The clear and concise wording of the document is just as significant as the money attached to it. The 2015 SDSR weaves together a clear articulation of the UK’s strategic goals in cyber along with a comprehensive narrative about the importance of cyber security to national and economic security, and introduces measures to enhance capability and skills in both areas. It commits the UK to remaining a world leader in cyber security to protect critical networks, to maintain high levels of confidence in its ability to protect business from cyber threats, to bolstering the digital economy to help it reap the economic rewards of high value cyber security technology and skills.

The lead component of the cyber section of the SDSR is the newly formed National Cyber Centre established under GCHQ’s leadership. This centre will have charge over operational responses to cyber incidents. Not only will it have an operational lead but it will also act as a focal point for companies seeking advice on cyber issues, simplifying previous arrangements.

There are three areas worthy of specific comment. First, the UK has worked hard over the past 10 years to mature the Government’s relationship with the private sector on cyber.. There’s a clear commitment to ‘share knowledge with British industry and with allies’, ‘help companies and the public do more to protect their own data’, and ‘simplifying private sector access to government cyber security advice’. That’s evidenced most strongly in the promise to develop a ‘series of measures to actively defend…against cyber attacks’, alluding to active defence tactics which aim to disrupt attackers prior to, or while they’re attacking a network. The SDSR states that those capabilities will be ‘developed and operated by the private sector’, which is a leap forward in coordination between the UK’s public and private sectors.

Despite efforts to build stronger relationships with the private sector on cyber, Australia is some way off being able to make these kinds of statements. There’s a continuing journey that needs to be undertaken in order to reach the same level of maturity that the UK has achieved.

Second, the SDSR details a significant investment in creating highly qualified and skilled personnel, including £20 million to open an Institute of Coding to fill the current gap in higher education. A £165 million Defence and Cyber Innovation Fund was also announced to support innovative procurement across government, alongside two new cyber ‘start-up’ centres where new companies can incubate their tech in the early stages of development.

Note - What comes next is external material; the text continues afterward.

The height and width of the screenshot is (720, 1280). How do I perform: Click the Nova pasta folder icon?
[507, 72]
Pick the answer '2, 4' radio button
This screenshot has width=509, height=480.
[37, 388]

Finally, one of the most striking aspects of the plan was the emphasis placed on developing offensive cyber capability. The UK has firmly stated that it has this capability and will use it as a tool of national power and to respond to security threats. George Osborne used strong words to underscore this part of the plan:

‘Part of establishing deterrence will be making ourselves a difficult target…We need to destroy the idea that there is impunity in cyberspace…We are building our own offensive cyber capability—a dedicated ability to counter-attack in cyberspace.’

Following on from the US admission in 2010, this further illustrates an emerging trend among Australia’s allies to publically state their capacity to conduct or develop offensive cyber operations. A clear statement of the way Australia views the use of offensive cyber capabilities would be a welcome addition to the Australian Defence White Paper when it emerges.

There are lessons for Australia on the cyber front here. First is the use of committed, firm ideas and language which are backed financially. We are yet to see how much the Australian Government will invest in this important area of national security. Second, there’s a clear articulation of the linkage between cyber security, economic security, digital innovation and national security. Australian cyber strategy will hopefully follow suit. Finally, there’s evidence of a mature and trusted relationship between Government and the private sector built over time, which Australia can afford to do much better at. With both a Cyber Review and a Defence White Paper due imminently, expectations will be high that Australia can deliver on both fronts.